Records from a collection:

= = = = = = =

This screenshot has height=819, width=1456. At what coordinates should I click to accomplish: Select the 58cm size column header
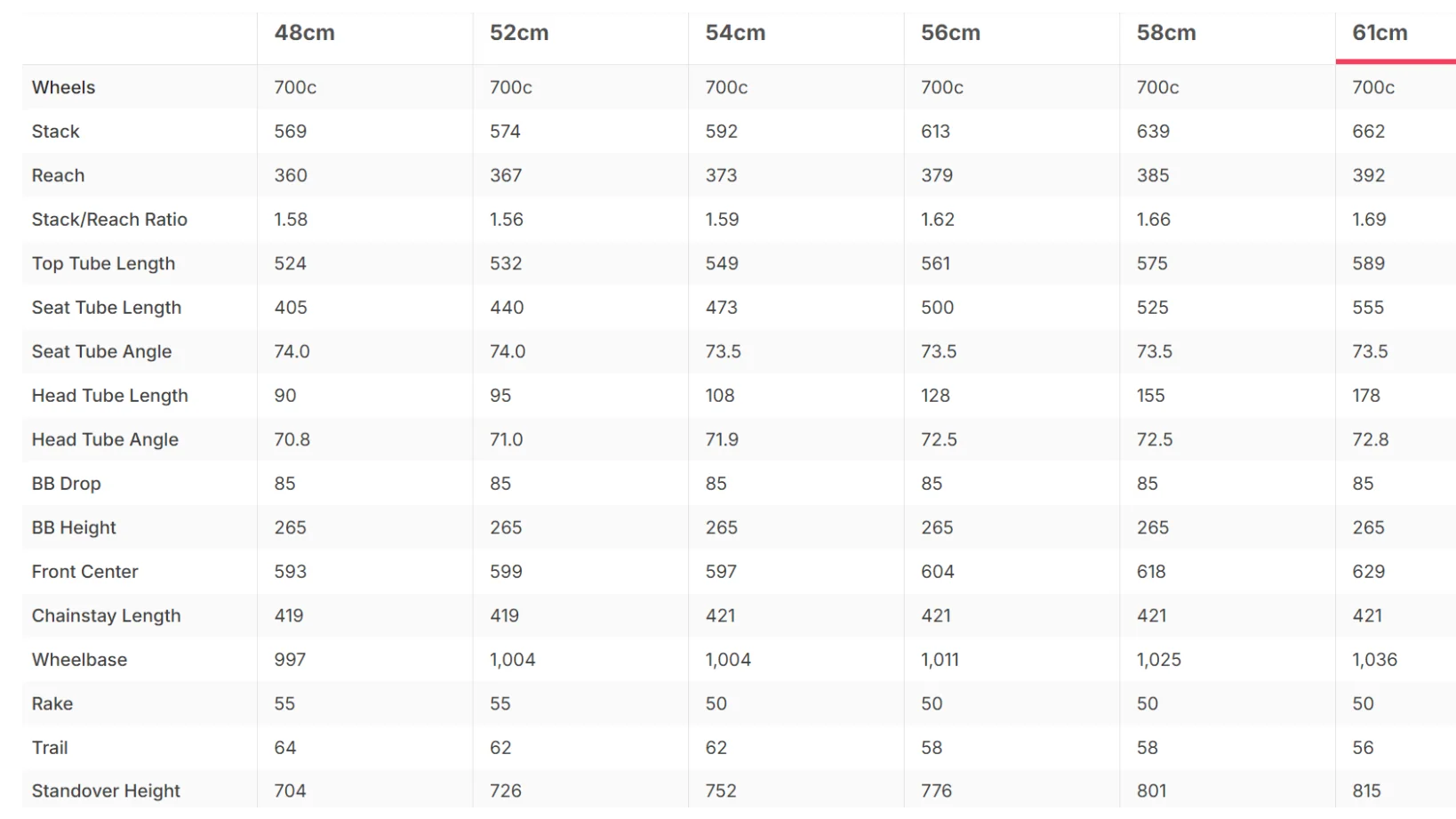point(1166,33)
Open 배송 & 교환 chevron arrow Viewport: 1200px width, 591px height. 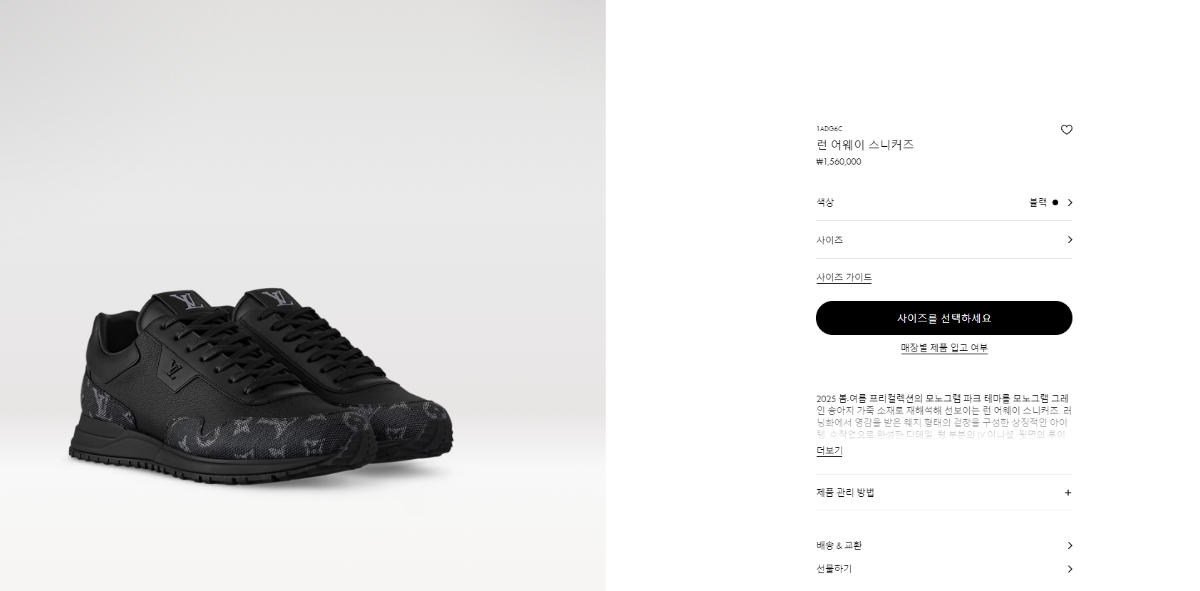click(1069, 546)
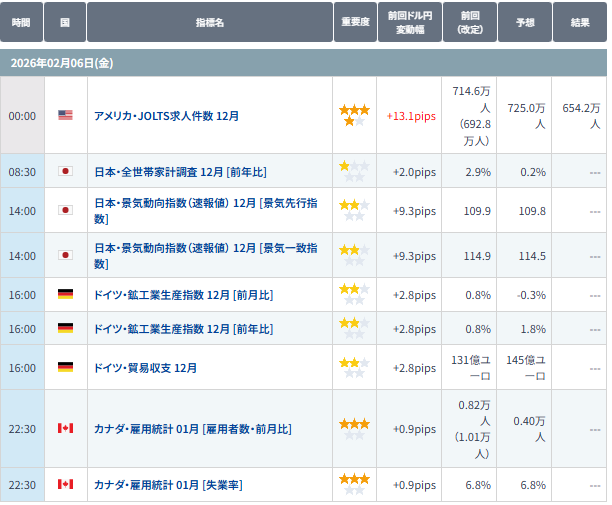The image size is (612, 505).
Task: Click the star rating for 日本・全世帯家計調査
Action: (354, 172)
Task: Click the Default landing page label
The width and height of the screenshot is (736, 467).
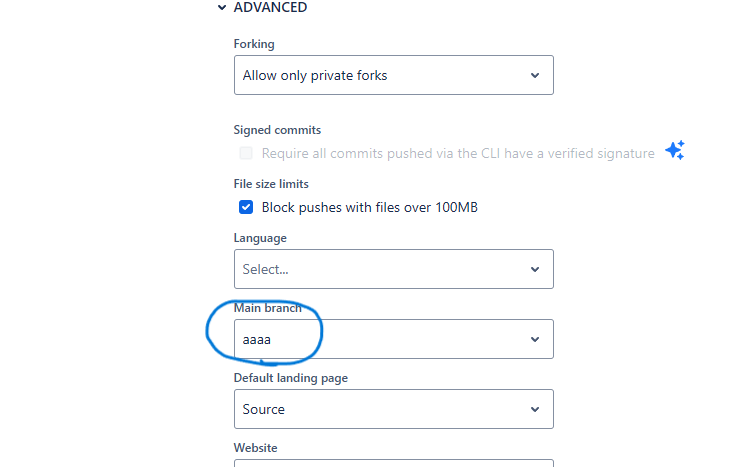Action: (x=291, y=378)
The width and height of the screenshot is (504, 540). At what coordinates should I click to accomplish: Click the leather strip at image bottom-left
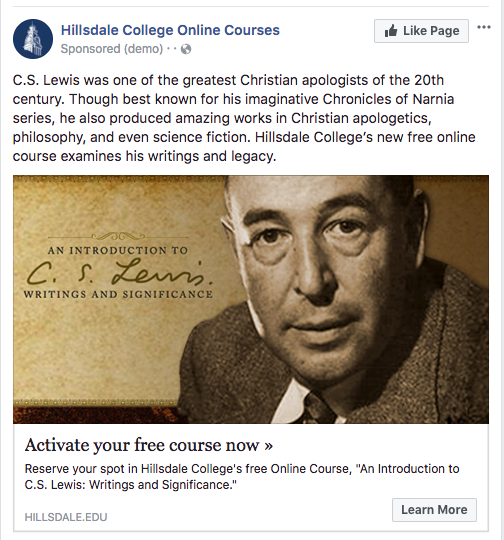[96, 415]
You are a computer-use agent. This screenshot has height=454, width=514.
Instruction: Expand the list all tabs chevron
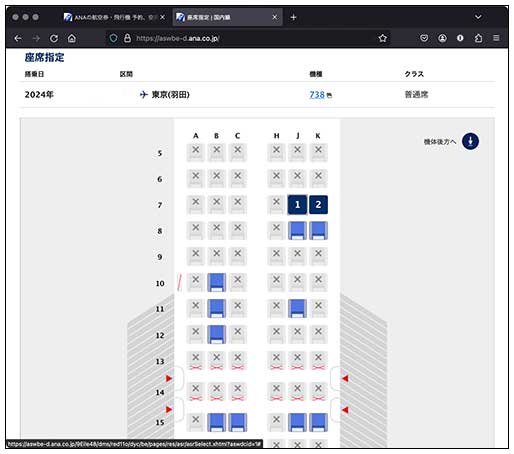478,17
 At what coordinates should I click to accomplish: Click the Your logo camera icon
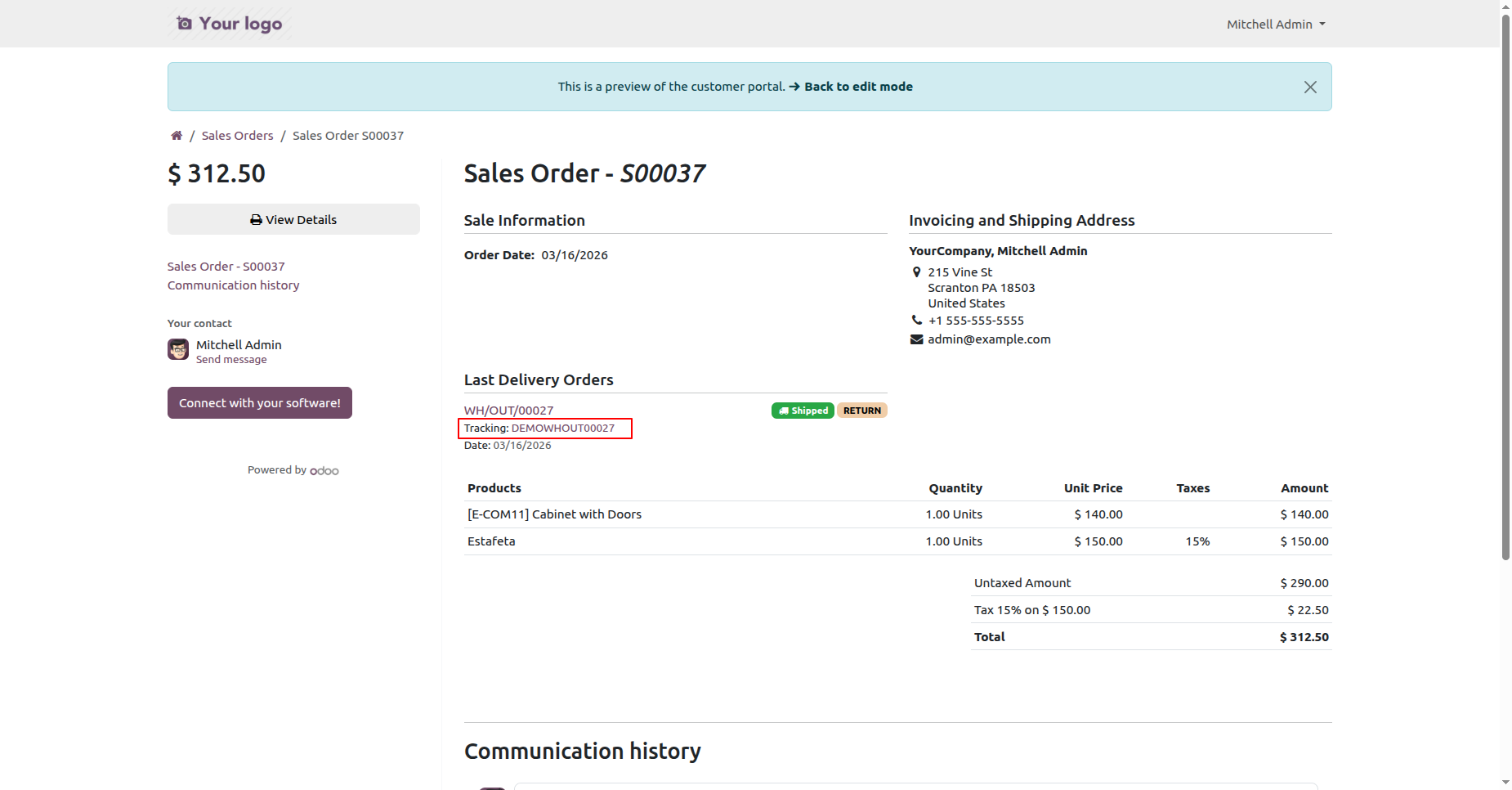click(185, 24)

= = = = = = =

▶ [Work to complete] In the entries above, find the line containing "Task: Click the Default landing page label"; transcribe exactly that line and every line after it through the end, and only those, omitting pictures.

▶ [Completed task]
Task: Click the Default landing page label
The width and height of the screenshot is (736, 467).
Action: (x=291, y=378)
The width and height of the screenshot is (504, 540). At what coordinates should I click to accomplish: Click the leather strip at image bottom-left
[96, 415]
You are a computer-use agent. This screenshot has height=454, width=514.
Instruction: Expand the list all tabs chevron
478,17
 At what coordinates should I click to accomplish: Click the Your logo camera icon
click(185, 24)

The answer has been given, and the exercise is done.